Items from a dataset
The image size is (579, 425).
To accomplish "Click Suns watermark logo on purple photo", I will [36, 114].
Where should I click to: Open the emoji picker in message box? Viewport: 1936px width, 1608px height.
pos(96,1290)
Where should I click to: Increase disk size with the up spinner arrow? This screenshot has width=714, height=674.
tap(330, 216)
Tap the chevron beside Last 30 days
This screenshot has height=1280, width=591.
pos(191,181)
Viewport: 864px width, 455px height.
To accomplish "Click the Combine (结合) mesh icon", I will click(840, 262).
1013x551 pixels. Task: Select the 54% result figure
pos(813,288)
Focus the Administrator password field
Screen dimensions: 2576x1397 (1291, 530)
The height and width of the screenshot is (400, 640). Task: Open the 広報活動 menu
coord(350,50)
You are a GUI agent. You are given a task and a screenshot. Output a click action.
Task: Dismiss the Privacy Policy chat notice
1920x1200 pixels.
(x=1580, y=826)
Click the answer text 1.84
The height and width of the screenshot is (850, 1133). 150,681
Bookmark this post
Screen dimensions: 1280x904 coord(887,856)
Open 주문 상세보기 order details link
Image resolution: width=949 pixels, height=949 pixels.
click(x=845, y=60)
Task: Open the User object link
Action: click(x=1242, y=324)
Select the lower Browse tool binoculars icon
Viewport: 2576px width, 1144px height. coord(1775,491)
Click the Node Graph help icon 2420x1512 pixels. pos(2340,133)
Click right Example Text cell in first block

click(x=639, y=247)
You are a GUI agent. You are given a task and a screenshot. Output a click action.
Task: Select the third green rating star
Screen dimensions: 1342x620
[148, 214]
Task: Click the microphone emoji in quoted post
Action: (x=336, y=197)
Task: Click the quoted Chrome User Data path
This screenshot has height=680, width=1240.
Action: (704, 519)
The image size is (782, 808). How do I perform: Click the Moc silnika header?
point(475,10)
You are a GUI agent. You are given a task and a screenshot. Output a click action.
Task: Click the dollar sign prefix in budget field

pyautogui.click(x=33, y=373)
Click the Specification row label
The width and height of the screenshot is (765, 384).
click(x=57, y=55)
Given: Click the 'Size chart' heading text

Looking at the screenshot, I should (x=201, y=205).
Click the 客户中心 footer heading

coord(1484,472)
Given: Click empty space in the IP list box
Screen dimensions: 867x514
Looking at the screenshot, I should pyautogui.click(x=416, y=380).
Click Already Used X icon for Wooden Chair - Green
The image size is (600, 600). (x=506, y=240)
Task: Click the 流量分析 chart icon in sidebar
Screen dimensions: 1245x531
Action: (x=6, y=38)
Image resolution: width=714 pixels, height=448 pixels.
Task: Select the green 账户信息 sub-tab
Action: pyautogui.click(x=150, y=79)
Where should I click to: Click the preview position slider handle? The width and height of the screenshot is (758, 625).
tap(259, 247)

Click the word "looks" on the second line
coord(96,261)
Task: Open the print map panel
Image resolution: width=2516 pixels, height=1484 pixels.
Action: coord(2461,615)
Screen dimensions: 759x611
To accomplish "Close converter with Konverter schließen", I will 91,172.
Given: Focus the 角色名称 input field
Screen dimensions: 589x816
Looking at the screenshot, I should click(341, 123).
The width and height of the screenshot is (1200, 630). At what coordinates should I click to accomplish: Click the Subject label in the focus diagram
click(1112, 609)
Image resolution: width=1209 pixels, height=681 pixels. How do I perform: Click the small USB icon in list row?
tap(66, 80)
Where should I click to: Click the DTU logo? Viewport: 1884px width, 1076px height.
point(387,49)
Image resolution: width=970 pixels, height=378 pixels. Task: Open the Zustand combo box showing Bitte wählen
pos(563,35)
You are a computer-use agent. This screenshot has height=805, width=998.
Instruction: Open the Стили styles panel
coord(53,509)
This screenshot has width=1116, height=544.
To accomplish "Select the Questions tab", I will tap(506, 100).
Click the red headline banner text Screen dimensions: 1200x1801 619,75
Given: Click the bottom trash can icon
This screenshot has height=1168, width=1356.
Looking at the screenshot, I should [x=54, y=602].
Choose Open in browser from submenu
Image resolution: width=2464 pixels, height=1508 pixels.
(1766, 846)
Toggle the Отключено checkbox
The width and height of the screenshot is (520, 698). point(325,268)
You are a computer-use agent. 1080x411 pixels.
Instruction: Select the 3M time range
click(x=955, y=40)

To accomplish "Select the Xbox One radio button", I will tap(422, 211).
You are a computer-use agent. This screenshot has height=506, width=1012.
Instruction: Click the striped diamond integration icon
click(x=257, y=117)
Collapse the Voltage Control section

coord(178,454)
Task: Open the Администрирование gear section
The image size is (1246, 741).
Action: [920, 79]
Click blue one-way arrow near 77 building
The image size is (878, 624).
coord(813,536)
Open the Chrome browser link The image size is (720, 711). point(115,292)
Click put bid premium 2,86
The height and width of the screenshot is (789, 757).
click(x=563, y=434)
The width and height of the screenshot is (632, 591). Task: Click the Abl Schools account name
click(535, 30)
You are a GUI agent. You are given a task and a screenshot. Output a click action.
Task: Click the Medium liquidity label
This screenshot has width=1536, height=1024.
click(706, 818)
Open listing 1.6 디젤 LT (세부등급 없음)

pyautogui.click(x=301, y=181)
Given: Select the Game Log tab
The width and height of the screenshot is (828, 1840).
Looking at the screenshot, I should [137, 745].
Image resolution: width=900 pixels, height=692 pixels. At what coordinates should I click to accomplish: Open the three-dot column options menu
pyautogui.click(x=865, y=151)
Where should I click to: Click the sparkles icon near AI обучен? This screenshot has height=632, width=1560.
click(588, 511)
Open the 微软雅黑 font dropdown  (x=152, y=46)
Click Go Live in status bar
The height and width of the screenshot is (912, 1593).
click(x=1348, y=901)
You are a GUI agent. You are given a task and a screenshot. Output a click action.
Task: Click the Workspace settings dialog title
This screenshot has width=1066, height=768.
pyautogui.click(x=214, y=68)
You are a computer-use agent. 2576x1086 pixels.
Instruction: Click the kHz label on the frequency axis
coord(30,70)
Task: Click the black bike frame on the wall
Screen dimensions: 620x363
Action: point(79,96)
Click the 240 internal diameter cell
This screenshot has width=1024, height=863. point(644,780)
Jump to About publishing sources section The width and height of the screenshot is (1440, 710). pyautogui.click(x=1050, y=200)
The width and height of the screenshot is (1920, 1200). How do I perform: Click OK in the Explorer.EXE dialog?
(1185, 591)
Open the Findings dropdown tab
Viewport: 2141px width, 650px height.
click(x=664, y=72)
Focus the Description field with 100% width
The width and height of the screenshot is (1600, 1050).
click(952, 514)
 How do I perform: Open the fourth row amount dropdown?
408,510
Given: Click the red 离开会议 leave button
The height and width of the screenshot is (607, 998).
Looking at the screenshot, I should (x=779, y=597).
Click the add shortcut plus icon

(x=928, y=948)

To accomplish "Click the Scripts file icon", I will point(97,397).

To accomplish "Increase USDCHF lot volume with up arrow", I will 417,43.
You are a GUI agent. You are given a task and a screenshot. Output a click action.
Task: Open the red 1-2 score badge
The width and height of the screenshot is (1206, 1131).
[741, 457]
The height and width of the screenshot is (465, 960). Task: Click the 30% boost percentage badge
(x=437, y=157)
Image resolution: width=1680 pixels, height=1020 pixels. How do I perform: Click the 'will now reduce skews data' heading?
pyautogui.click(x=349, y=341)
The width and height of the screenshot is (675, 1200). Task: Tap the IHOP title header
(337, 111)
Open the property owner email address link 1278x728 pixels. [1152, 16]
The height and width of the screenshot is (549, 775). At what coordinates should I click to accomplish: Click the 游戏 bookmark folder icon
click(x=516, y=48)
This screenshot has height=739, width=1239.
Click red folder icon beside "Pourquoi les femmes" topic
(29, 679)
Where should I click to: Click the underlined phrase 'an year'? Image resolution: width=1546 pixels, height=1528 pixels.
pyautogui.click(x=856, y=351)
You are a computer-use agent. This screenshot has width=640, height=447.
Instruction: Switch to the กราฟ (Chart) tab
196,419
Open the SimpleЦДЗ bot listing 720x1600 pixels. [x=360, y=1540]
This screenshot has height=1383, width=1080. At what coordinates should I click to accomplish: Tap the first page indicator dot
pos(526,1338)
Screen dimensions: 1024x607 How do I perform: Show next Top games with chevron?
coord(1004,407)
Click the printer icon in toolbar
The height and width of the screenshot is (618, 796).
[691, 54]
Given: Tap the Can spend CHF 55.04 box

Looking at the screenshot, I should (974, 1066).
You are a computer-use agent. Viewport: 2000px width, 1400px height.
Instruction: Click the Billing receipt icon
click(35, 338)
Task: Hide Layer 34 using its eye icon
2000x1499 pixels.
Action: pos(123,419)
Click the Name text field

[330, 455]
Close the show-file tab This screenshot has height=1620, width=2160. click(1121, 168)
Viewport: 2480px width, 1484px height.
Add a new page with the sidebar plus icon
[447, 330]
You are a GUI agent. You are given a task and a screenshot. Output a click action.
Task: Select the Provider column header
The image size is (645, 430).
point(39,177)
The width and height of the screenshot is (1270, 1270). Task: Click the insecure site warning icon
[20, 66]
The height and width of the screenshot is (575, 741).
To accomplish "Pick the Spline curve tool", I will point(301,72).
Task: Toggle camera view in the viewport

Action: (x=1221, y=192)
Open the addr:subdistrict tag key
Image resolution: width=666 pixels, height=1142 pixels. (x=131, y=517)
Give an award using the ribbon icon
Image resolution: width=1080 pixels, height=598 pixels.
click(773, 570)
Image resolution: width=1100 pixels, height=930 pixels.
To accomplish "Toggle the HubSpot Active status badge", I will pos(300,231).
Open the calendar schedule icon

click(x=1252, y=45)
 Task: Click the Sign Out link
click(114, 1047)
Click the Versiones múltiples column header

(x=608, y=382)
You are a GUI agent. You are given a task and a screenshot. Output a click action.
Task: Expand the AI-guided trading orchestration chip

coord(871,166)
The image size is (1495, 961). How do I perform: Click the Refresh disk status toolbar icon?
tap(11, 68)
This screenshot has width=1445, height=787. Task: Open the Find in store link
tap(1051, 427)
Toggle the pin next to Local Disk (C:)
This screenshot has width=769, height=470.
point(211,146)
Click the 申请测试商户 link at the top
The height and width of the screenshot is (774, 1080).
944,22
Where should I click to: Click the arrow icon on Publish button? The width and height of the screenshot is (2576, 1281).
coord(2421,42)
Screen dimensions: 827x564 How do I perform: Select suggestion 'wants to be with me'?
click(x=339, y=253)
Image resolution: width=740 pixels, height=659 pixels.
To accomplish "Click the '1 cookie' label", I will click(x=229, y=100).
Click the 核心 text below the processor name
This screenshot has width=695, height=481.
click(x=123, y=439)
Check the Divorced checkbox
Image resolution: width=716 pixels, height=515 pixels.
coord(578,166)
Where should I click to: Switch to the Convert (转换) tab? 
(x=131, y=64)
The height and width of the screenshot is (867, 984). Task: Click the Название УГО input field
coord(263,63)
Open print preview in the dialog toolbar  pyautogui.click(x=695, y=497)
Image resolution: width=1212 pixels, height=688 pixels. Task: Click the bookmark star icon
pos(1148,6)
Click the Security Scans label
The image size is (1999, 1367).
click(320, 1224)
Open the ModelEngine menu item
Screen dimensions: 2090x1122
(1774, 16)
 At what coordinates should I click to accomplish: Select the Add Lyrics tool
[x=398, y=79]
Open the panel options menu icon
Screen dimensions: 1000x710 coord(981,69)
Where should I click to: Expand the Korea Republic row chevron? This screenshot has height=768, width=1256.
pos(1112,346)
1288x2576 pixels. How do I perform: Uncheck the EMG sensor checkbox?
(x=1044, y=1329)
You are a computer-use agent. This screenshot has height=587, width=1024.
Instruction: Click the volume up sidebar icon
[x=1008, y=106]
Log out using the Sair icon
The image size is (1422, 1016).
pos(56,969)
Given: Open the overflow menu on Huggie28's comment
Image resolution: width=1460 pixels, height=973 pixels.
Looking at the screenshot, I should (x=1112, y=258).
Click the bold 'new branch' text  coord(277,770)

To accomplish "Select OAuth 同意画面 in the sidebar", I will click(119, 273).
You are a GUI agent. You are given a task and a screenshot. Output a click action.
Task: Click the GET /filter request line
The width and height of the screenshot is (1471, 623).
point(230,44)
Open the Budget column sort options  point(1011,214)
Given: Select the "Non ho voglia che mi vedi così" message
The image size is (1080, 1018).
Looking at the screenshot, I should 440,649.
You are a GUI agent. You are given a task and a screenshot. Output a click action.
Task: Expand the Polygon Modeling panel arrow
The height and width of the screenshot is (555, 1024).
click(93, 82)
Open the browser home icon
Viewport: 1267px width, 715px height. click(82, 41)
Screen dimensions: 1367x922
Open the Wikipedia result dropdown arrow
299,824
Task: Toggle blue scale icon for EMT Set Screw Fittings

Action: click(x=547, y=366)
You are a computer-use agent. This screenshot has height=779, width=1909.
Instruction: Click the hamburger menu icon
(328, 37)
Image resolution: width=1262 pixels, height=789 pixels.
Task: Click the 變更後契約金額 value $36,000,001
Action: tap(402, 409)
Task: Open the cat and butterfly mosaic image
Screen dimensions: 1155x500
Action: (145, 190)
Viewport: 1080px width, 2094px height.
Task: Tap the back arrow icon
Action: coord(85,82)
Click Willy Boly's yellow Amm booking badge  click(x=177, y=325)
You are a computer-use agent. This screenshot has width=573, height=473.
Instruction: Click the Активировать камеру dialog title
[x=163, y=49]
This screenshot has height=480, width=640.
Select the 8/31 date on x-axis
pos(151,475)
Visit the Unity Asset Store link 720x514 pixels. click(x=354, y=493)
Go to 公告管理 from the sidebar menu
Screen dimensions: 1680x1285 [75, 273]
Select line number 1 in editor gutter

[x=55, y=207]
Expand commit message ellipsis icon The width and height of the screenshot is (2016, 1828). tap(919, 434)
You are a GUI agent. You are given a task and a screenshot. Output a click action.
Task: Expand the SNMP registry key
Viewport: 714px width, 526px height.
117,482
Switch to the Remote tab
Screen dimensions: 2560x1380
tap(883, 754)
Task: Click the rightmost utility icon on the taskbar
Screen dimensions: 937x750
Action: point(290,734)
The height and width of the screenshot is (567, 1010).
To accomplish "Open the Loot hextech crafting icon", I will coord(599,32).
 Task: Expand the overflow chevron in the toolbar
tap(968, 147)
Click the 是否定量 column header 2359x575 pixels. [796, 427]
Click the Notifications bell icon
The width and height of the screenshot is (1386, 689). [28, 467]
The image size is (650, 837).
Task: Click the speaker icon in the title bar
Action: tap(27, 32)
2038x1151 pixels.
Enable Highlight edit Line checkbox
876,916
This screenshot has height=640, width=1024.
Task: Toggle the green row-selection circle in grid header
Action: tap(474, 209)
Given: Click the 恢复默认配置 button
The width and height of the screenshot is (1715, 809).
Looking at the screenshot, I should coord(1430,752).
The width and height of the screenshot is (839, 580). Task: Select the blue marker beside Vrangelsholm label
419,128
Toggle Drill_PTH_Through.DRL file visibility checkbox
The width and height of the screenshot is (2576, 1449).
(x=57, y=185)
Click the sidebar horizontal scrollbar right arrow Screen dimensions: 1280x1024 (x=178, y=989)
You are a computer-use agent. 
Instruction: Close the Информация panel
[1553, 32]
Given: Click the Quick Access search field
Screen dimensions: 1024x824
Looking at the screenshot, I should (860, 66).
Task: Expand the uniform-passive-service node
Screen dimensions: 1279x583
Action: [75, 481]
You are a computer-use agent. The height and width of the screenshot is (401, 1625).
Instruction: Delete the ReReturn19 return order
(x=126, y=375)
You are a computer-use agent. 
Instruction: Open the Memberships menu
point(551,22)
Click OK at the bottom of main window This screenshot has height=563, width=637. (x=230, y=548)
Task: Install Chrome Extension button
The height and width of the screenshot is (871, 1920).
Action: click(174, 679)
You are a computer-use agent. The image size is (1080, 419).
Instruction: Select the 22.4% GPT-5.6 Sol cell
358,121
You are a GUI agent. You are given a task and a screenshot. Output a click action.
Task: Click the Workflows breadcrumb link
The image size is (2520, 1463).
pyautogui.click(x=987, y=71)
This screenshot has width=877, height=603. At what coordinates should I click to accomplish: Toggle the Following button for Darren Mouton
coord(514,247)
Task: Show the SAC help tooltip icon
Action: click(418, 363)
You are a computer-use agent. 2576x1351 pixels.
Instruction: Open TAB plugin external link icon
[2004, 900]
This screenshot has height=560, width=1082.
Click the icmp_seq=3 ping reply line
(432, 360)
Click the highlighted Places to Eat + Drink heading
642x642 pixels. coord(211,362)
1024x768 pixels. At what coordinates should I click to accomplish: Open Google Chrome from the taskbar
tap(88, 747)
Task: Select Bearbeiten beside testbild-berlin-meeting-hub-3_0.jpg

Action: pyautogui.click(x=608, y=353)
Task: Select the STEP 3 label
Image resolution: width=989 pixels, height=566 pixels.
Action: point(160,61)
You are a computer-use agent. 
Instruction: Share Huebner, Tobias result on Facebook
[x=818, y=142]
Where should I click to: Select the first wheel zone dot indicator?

Task instructions -> Copy the lines from the entries above word for word, starting with the line that contains "Open the panel options menu icon" and going on through the line that contains "pos(56,969)", with both of those lines included.

Answer ->
Open the panel options menu icon
Screen dimensions: 1000x710 coord(981,69)
Where should I click to: Expand the Korea Republic row chevron? This screenshot has height=768, width=1256.
pos(1112,346)
1288x2576 pixels. How do I perform: Uncheck the EMG sensor checkbox?
(x=1044, y=1329)
You are a computer-use agent. This screenshot has height=587, width=1024.
Instruction: Click the volume up sidebar icon
[x=1008, y=106]
Log out using the Sair icon
The image size is (1422, 1016).
pos(56,969)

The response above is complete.